2. Sebelum kepala rumah tangga dan ibu rumah tangga menempati rumah baru tersebut, terlebih dahulu ditempatkan buah-buahan yaitu :
  •  Kelapa bertandan (Kaluku mattunrung) tua dan mudah.
  •  Pisang bertandan (Otti Mattunrung) yang tua.
  •  Nangka yang tua.
  •  Nenas yang tua.
  •  Tebu.
  •  Buah-buahan lain  yang manis-manis.
Maksudnya  agar kehidupan dan penghidupan rumah tangga itu baik-baik dan bahagia. Anasa- cita - cita terkabul. (rifomi-nasai).

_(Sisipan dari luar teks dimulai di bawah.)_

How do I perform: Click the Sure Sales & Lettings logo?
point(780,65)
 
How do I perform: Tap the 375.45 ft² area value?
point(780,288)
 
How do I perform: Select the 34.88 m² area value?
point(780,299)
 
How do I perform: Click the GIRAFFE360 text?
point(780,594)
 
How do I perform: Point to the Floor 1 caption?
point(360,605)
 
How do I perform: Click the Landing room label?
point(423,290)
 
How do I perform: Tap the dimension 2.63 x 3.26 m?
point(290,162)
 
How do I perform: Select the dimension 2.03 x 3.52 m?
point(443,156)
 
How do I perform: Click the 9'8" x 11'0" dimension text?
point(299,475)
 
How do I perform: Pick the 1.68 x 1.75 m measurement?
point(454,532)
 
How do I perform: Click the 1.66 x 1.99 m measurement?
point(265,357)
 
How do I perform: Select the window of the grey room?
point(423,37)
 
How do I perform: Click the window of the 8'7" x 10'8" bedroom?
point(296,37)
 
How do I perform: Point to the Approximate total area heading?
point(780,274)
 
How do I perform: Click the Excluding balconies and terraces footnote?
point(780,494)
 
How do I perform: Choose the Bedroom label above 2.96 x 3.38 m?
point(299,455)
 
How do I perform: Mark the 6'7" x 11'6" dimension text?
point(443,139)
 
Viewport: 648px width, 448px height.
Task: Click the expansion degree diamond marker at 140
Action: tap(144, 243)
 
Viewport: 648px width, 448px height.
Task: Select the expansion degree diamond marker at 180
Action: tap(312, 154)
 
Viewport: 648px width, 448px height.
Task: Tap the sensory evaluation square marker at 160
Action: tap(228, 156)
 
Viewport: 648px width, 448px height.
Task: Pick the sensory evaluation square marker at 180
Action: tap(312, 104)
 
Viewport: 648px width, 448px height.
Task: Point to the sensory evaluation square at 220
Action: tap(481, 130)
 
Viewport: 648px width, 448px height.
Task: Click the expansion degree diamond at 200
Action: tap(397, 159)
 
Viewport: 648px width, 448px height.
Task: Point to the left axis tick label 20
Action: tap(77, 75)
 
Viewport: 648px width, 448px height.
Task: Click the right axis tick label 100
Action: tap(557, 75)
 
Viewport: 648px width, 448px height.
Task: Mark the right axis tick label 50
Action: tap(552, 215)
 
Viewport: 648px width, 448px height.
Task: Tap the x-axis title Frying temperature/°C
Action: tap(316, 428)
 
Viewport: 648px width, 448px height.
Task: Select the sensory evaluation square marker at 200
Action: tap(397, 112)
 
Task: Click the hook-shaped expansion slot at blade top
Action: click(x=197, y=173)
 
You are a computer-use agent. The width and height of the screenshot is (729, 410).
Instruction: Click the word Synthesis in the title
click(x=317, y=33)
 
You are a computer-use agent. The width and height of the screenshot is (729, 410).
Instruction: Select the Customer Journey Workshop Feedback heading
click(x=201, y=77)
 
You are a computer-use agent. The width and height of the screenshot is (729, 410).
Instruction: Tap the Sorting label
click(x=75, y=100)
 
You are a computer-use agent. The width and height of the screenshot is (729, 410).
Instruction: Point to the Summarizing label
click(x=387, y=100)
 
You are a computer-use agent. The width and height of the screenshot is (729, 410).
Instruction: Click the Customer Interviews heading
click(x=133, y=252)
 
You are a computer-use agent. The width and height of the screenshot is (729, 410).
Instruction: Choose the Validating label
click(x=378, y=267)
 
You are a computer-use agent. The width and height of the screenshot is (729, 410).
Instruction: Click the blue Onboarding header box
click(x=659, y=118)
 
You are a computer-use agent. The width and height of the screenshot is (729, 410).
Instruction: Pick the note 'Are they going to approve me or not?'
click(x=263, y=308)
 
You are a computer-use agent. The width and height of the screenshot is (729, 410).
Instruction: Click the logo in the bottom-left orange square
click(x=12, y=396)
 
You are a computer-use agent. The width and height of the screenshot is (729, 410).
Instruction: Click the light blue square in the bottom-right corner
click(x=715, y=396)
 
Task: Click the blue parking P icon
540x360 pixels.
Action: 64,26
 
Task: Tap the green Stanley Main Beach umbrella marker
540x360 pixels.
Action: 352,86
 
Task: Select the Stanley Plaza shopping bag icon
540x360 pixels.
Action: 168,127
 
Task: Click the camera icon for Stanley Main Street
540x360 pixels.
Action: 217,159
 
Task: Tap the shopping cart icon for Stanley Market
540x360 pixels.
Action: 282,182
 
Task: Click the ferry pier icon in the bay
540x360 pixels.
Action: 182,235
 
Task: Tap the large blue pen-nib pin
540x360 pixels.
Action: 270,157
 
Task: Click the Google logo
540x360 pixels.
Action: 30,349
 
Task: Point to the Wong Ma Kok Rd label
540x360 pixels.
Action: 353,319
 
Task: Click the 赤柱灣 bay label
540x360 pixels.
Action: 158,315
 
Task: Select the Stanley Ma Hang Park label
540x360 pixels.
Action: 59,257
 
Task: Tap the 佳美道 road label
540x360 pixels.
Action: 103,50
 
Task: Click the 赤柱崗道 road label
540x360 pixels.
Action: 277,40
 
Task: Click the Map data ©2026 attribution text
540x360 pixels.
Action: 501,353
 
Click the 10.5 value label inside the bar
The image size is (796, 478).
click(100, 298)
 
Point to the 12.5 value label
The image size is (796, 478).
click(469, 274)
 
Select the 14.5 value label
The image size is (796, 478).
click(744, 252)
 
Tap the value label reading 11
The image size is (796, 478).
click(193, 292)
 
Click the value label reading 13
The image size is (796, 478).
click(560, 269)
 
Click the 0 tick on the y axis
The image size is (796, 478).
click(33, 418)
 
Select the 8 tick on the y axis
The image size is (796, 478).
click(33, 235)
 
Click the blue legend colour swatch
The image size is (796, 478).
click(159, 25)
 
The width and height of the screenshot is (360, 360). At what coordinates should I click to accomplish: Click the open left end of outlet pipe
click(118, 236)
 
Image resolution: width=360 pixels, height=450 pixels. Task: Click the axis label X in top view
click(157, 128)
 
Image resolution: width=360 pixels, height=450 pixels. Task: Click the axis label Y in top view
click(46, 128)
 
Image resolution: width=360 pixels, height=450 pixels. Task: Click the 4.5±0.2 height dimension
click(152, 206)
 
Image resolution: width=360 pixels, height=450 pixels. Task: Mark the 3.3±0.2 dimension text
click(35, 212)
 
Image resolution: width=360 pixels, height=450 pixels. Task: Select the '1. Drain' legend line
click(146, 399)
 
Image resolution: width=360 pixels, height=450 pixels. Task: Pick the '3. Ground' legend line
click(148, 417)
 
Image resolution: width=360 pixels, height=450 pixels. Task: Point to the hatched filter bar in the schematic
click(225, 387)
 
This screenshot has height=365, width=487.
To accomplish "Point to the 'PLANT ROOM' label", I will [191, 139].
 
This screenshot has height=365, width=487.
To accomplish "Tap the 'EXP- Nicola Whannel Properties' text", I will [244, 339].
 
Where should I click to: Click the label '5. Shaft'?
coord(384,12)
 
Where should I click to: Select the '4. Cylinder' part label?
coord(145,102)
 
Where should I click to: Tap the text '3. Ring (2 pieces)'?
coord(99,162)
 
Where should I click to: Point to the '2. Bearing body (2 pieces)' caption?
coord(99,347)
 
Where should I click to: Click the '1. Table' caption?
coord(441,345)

3. Setelah upacar menempati rumah baru berlangsung, disediakanlah makanan untuk para tamu-tamu dan bahkan seisi rumah, terutamah makanan yang menurut kepercayaan orang-orang bugis membawa pengaruh dalam kehidupan dan penghidupan dalam rumah tangga itu, antara lain :
  •  Lana-lana (bedda’) kue ini adalah tepung mentah yang dicampur dengan kelapa dan gula merah. Lana-lana artinya “Mas-agena” (Longgar) = berkecukupan.
  • Jompo-jompo dan Onde-onde. Kue ini dibuat dari tepung ketan, bentuknya bundar, isinya gula merah. Khusus onde-onde cara memasaknya ialah dengan memasukkannya kedalam air yang se-dang mendidih dan sebelum masak onde-onde tersebut muncul terapung di atas air. Menurut kepercayaan orang-orang Bugis, bahwa generasi di masa mendatang memperoleh kehidupan dan penghidupan yang baik dan bahagia. Mompo – Timbul – Muncul. Upacara menempati rumah baru kadang-kadang berlangsung selama 3 sampai 7 hari berturut-turut, yang dikunjungi oleh segenap famili, bahkan segenap penduduk dalam kampung tersebut.
Dalam semua bentuk dan macam rumah Bugis ini dikenal istilah Bola Gennea’ (rumah Sempurna). Terutama dalam hubungan filsafat dan pandangan hidup orang-orang Bugis yang disebut dengan Sulafa’ Eppa (persegi empat). Karena bentuk rumah harus persegi empat yang memiliki empat unsur kesempurnaan. 

Demikianpun bentuk kampung dahulu kala juga persegi empat. Orang-orang Bugis baru dikatakan sempurna dan lengkap kalau memiliki Sulafa’Eppa (laki-laki bersegi empat). Pribahasa dan Petuah Petitih: ”Iyyafa muabbaine mubolaifi Sulafa’ Eppa’e” berarti barulah engkau kawin kalau memiliki empat segi.



Literature;  Dist. Prof. Dr.A.Zainal Abidin Farid SH.